No statistically significant difference was found between hospital, community-based individuals and the SARS-CoV-2 RNA positivity rate. However, the SARS-CoV-2 RNA positivity rate was more observed in individuals from the hospital settings, with 12.1%. Our findings were higher than those found by Barrett et al. [27], which showed that the prevalence of SARS-CoV-2 infection was higher among healthcare workers (7.3%) than in non-healthcare workers (0.4%). The reasons for this susceptibility of individuals from the hospital milieu are multiple. The insufficiency of standard personal protective equipment (PPE) and training in biosafety, the workload, and in our context, the quality of the PPE used, in particular fabric masks, prolonged exposure with infected cases [28]. SARS-CoV-2 RNA positivity rate was statistically associated with prolonged contact (>15 minutes) with a contact case, non-compliance with barrier measures (wearing a mask during contact, hand hygiene before and after your contact with the patient, type of PPE used), thus justifying the high prevalence of COVID-19 in this study population. This could be explained by the non-respect of the barrier measures recommended by the WHO [1].

Conclusion

From this urban setting of Cameroon, COVID-19 reached an alert burden (10%–20%) during the second wave of the pandemic at the district level.
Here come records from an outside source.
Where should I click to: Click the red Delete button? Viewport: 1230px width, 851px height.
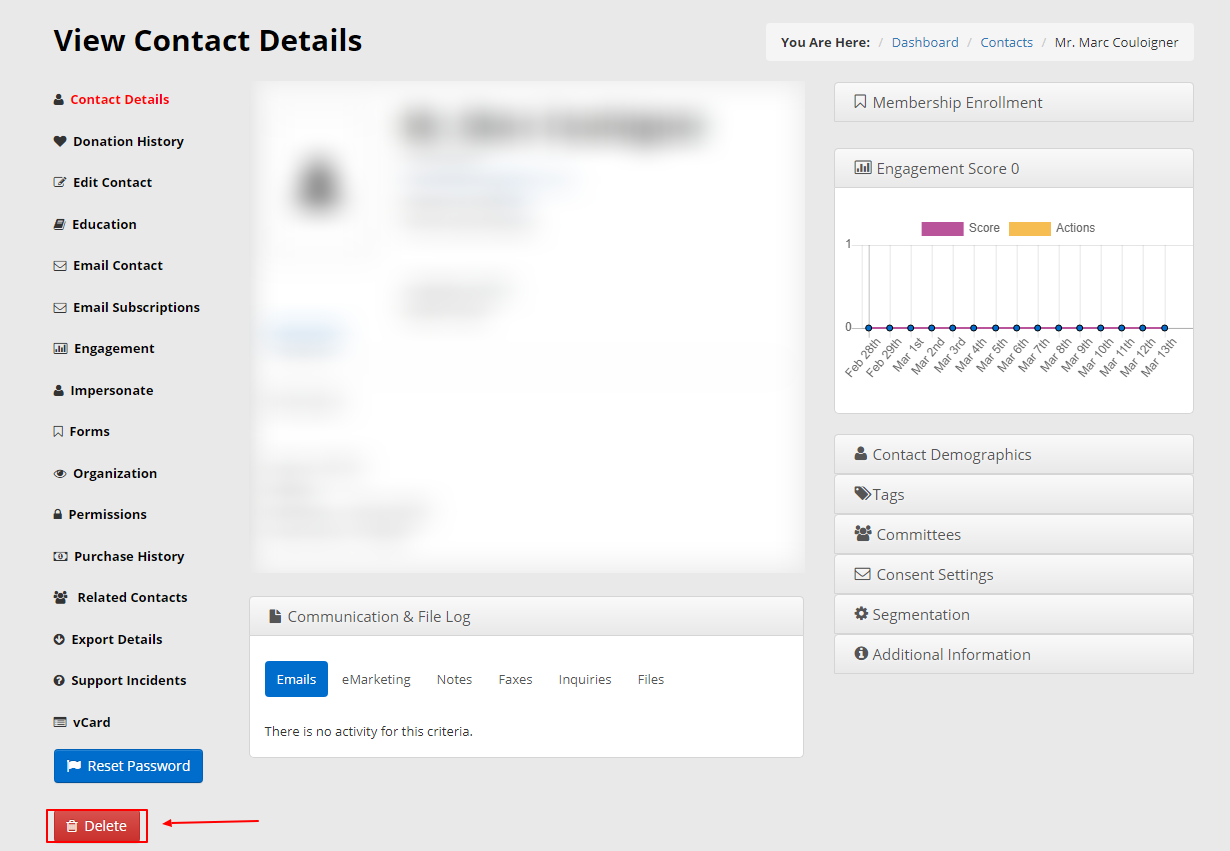coord(97,826)
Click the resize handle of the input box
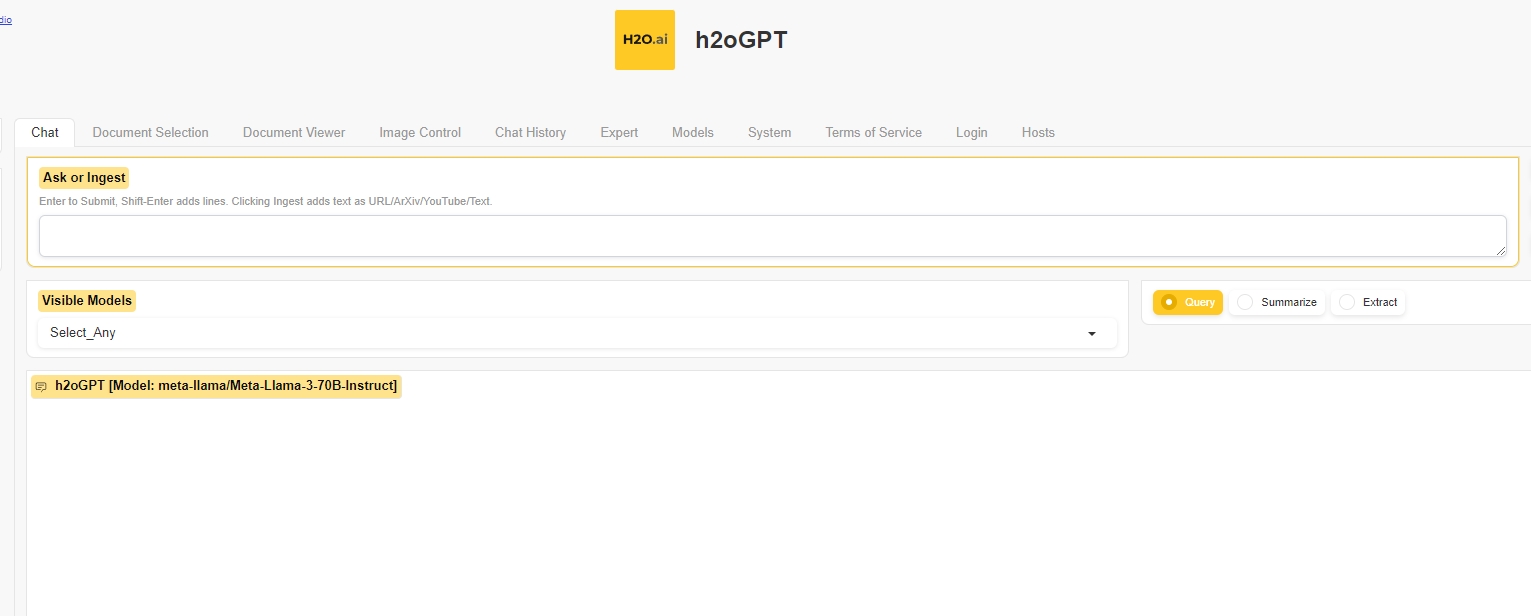 pyautogui.click(x=1500, y=250)
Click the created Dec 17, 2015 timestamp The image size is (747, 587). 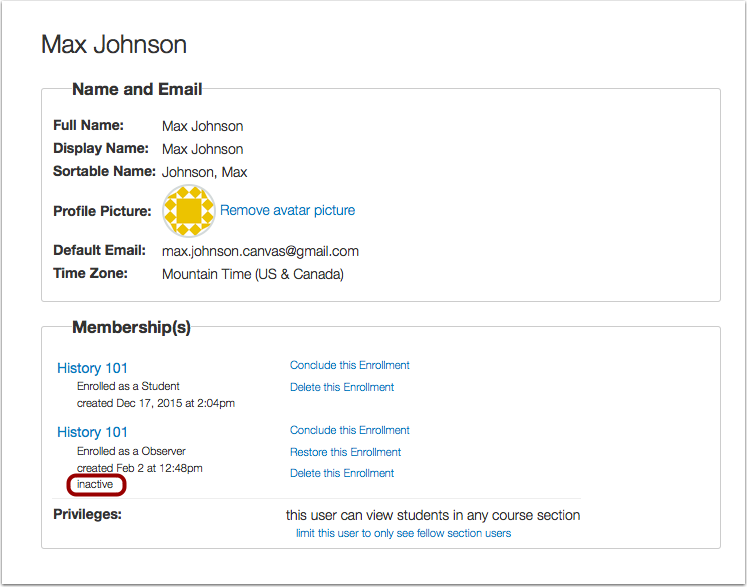click(x=155, y=404)
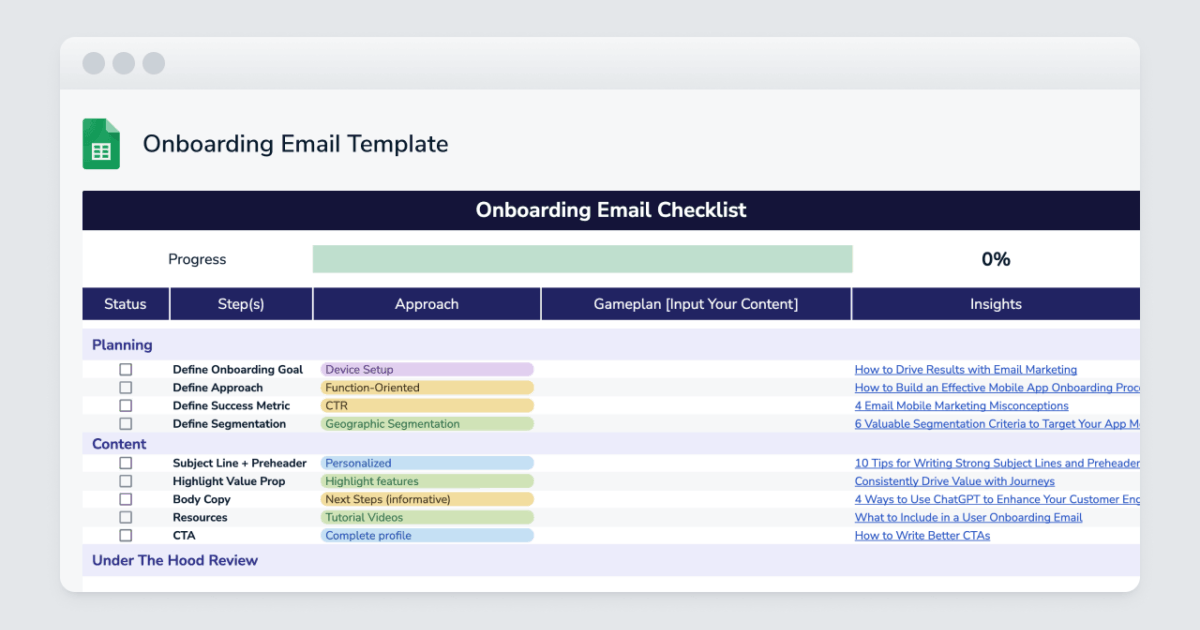Image resolution: width=1200 pixels, height=630 pixels.
Task: Expand the Under The Hood Review section
Action: [174, 561]
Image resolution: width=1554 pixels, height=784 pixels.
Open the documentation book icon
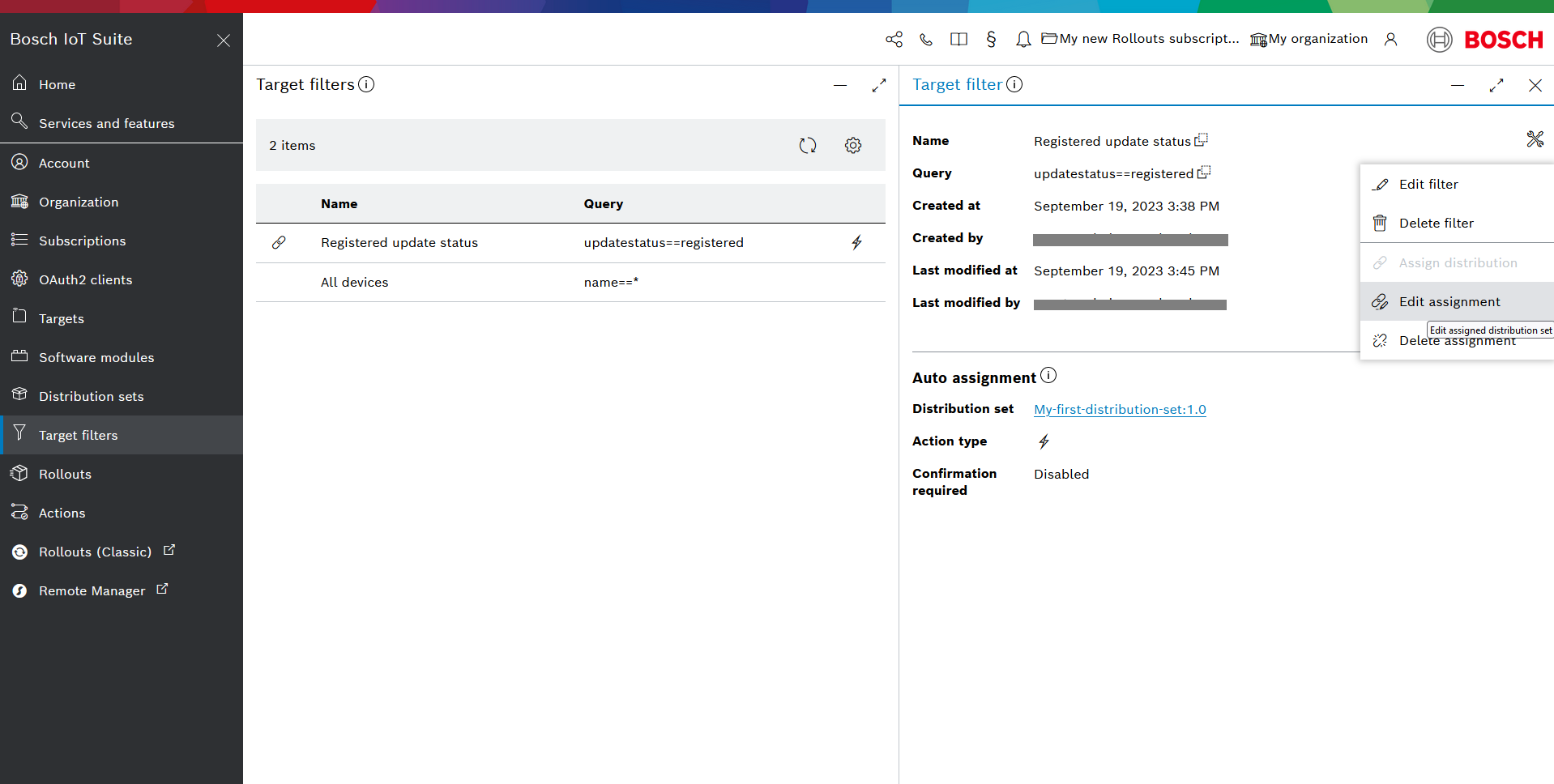(958, 39)
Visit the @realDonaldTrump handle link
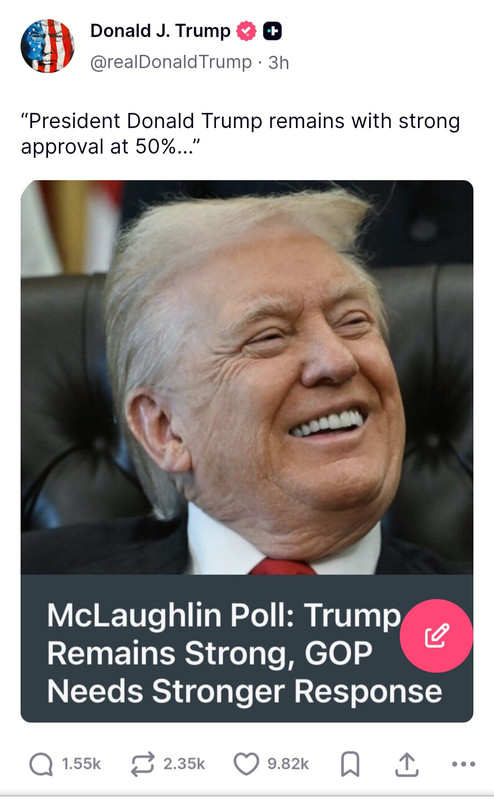 click(x=171, y=62)

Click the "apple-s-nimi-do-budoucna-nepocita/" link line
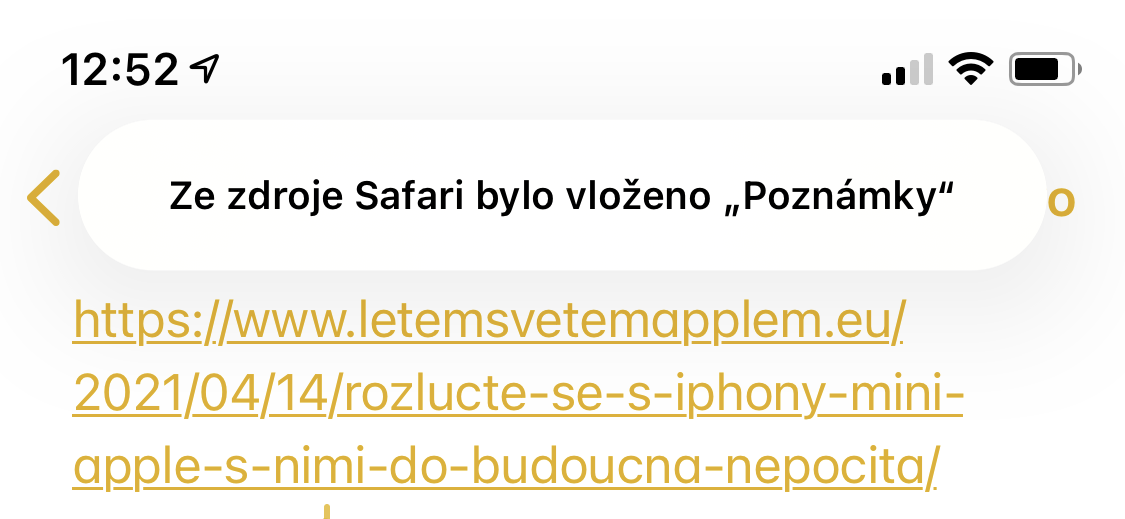(x=506, y=469)
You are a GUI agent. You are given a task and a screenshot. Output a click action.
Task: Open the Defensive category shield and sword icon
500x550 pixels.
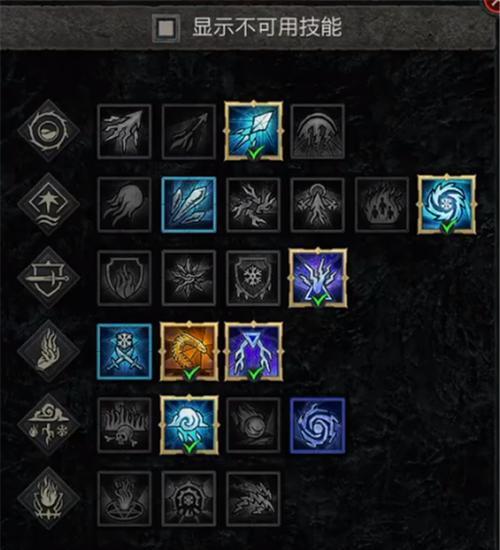point(48,277)
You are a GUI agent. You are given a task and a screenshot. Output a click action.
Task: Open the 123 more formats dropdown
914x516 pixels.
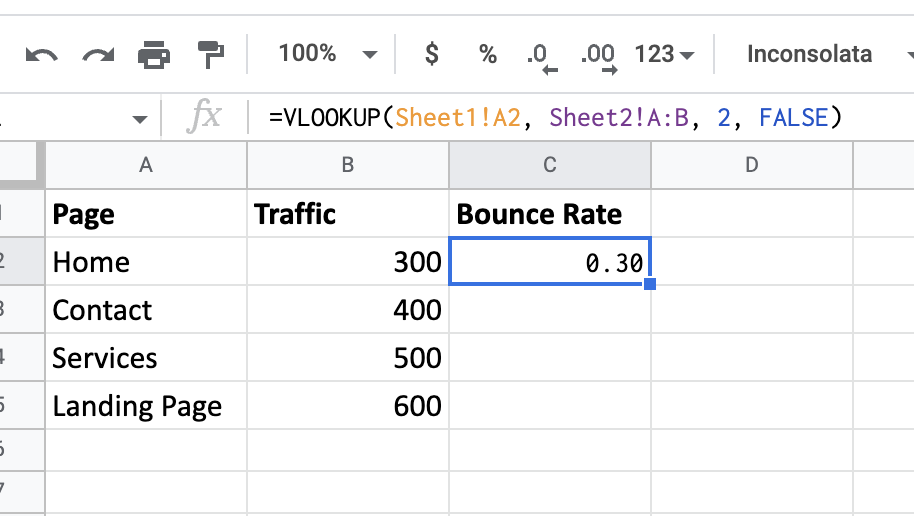[x=665, y=54]
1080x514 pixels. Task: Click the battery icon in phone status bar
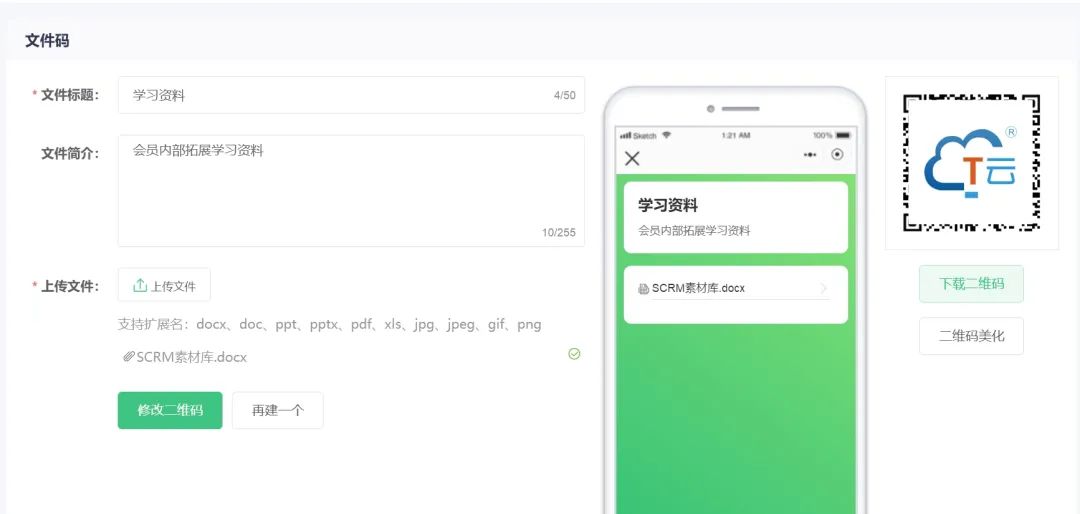(844, 135)
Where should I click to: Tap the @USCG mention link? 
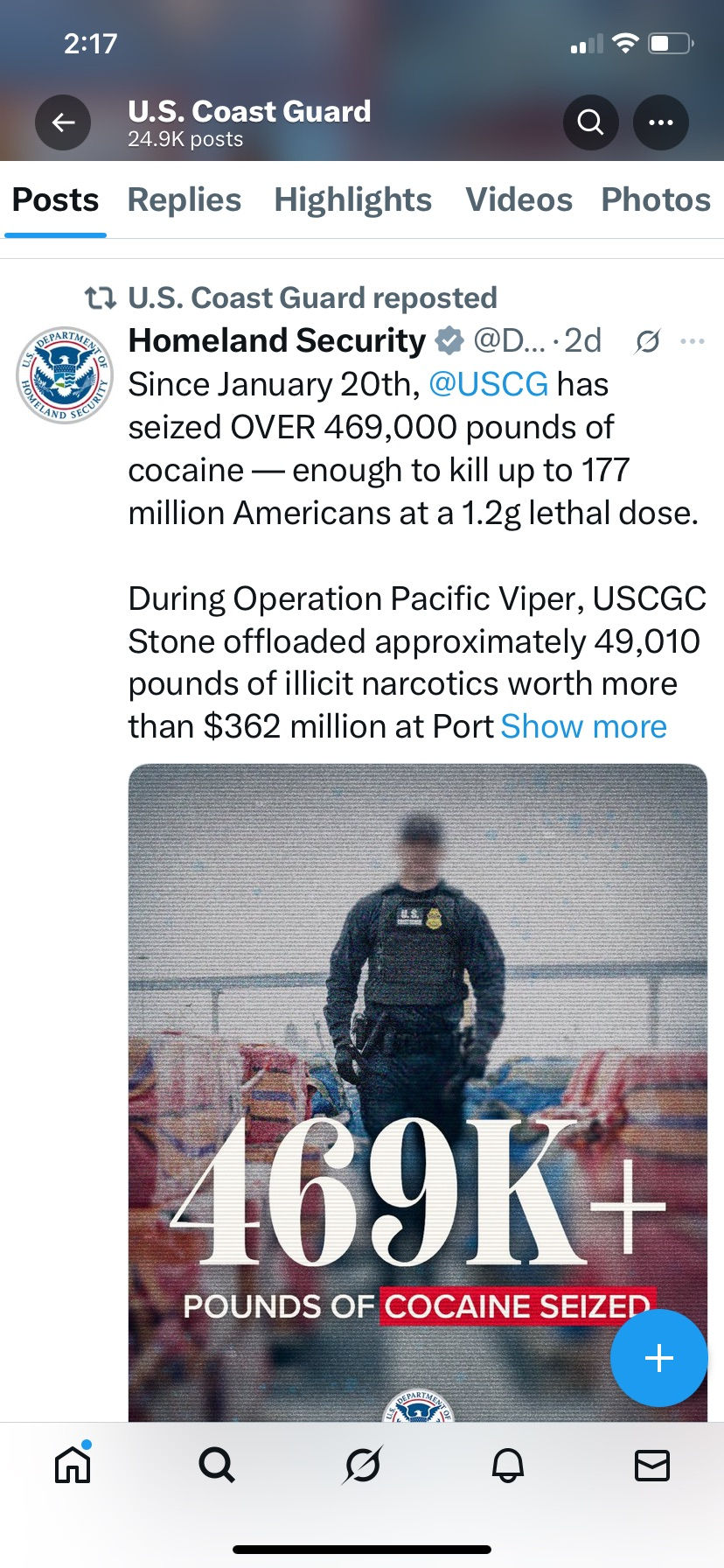point(489,384)
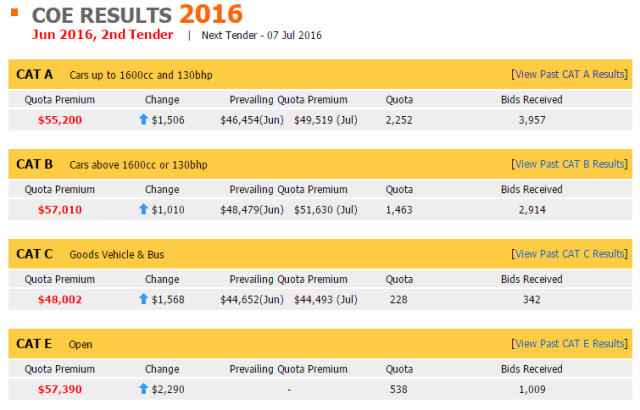Click the Jun 2016, 2nd Tender label
The image size is (640, 410).
[x=102, y=35]
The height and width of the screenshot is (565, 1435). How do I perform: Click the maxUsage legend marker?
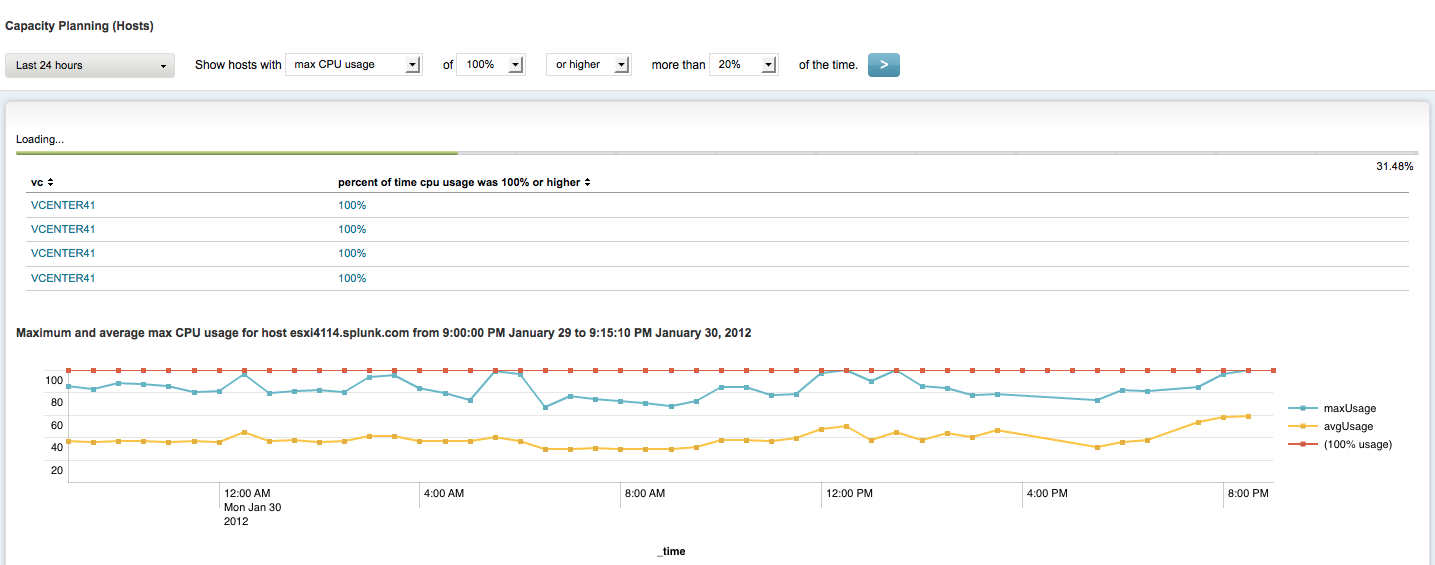pyautogui.click(x=1301, y=408)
Interestingly, SARS-CoV-2 infection was driven by the presence of symptoms, close contact with confirmed cases, limited adherence to recommended barrier measures, and the use of non-conventional facemasks.

Recommendations

With the emergence of new variants such as the Omicron variant, it is necessary to continue to respect barrier measures (wearing face masks, social biological distancing, general hygiene, etc.) recommended by the WHO and the Centers for Disease Control and Prevention.